REPUBLIKA.CO.ID, JAKARTA -- Insiden turbulensi ekstrem yang terjadi pada penerbangan pesawat Singapore Airlines SQ321 awal pekan ini memicu kekhawatiran mengenai keamanan selama penerbangan. Sebelum insiden itu pun, sebagian pelancong mungkin pernah merasakan sensasi turbulensi yang memicu kecemasan.
Dikutip dari laman New York Times, Rabu (22/5/2024), data dari Federal Aviation Administration menyebutkan bahwa selama 2009-2022, ada 163 penumpang dan awak pesawat di Amerika Serikat yang terluka parah akibat turbulensi. Insiden turbulensi lain dalam beberapa tahun terakhir juga menyebabkan puluhan penumpang mengalami luka-luka.
Pada Maret 2023, tujuh penumpang dalam penerbangan maskapai Lufthansa dari Texas ke Frankfurt dilarikan ke rumah sakit karena cedera ringan setelah pesawat mereka mengalami turbulensi parah. Pada Desember 2022, sekitar dua lusin orang, termasuk seorang bayi, terluka dalam penerbangan Hawaiian Airlines dari Phoenix ke Honolulu yang mengalami cuaca buruk sesaat sebelum mendarat.

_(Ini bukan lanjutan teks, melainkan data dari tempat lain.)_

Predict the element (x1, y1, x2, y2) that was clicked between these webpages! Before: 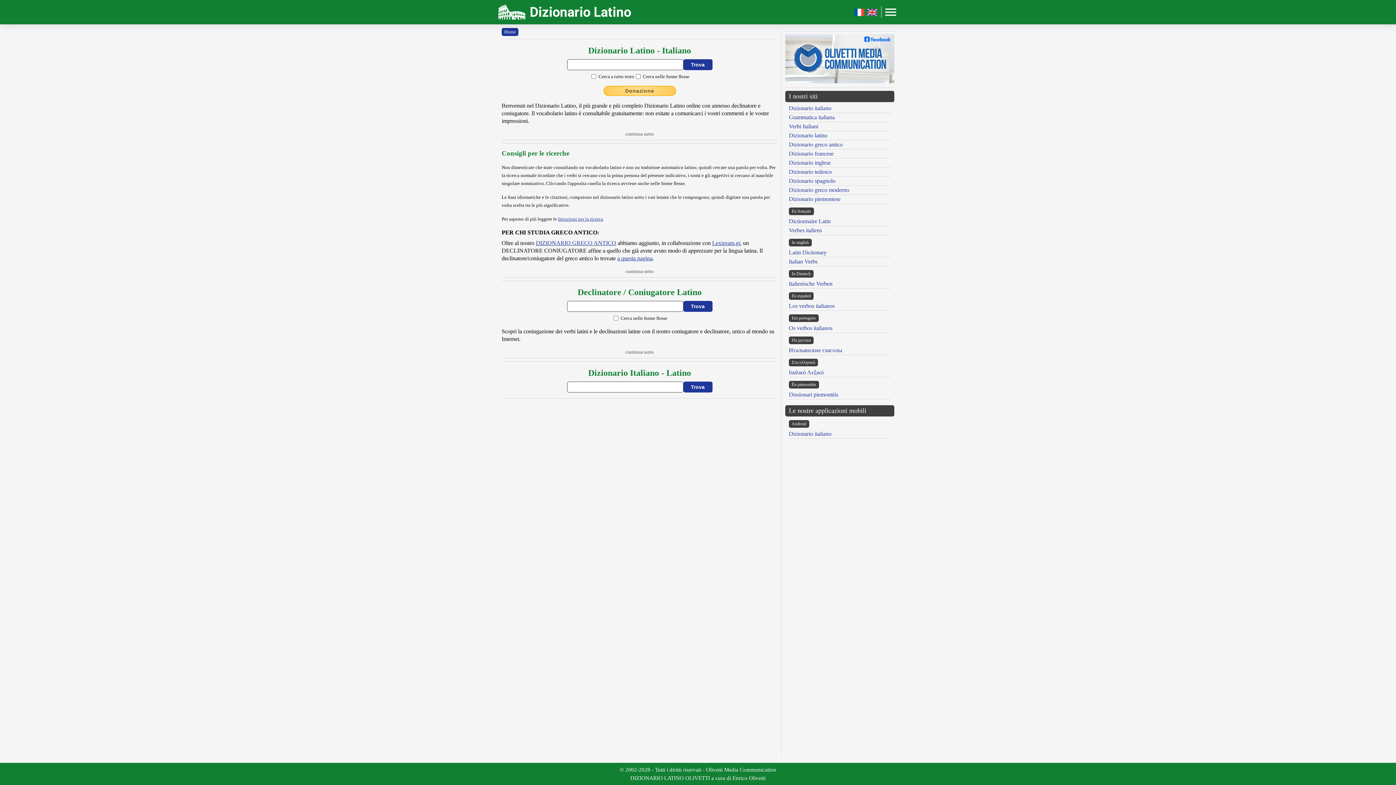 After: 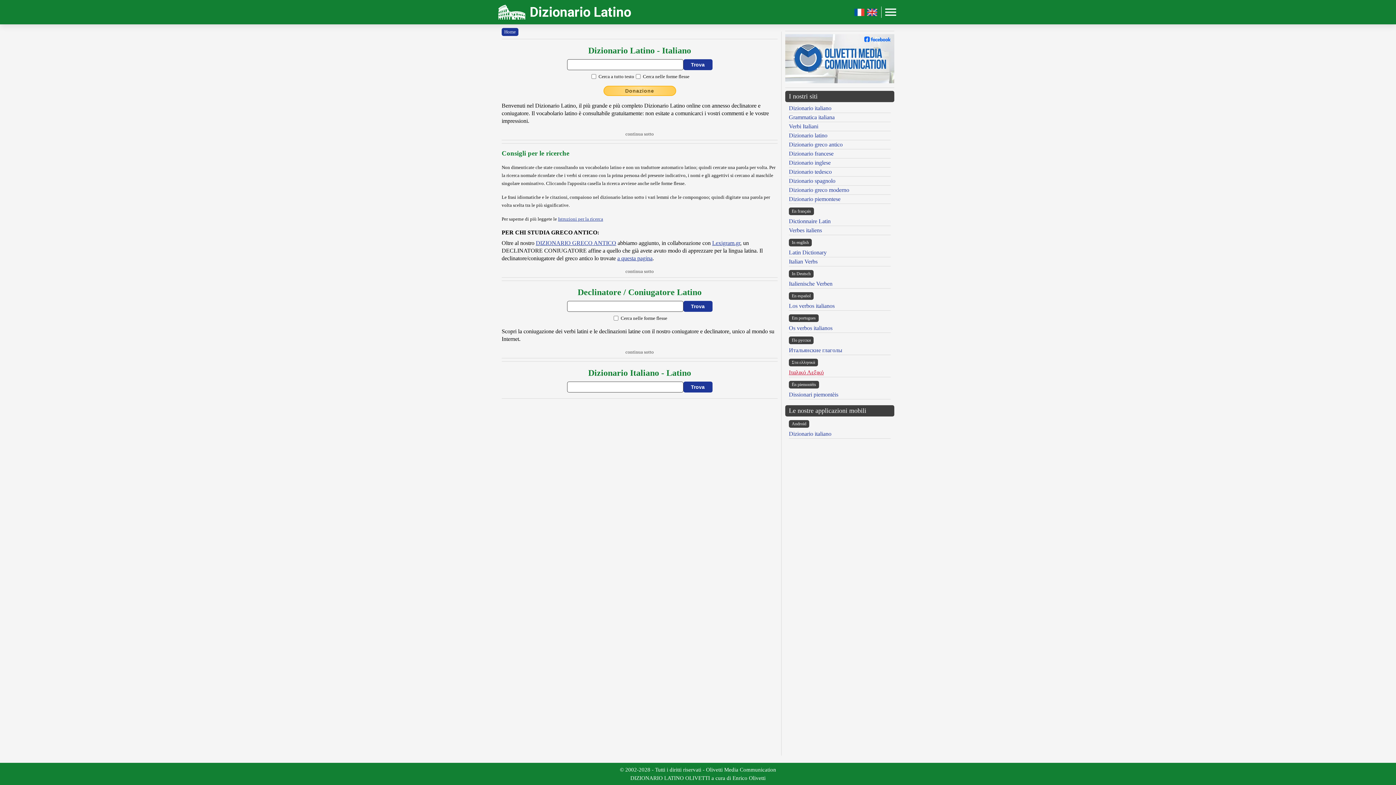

Kasus kematian saat terjadi turbulensi sangat jarang, namun bukan hal yang mustahil. Dalam insiden Singapore Airlines SQ321, terdapat seorang korban tewas, yakni pria berusia 73 tahun bernama Geoff Kitchen. Semua insiden itu menimbulkan pertanyaan tentang turbulensi yang tak dapat diprediksi.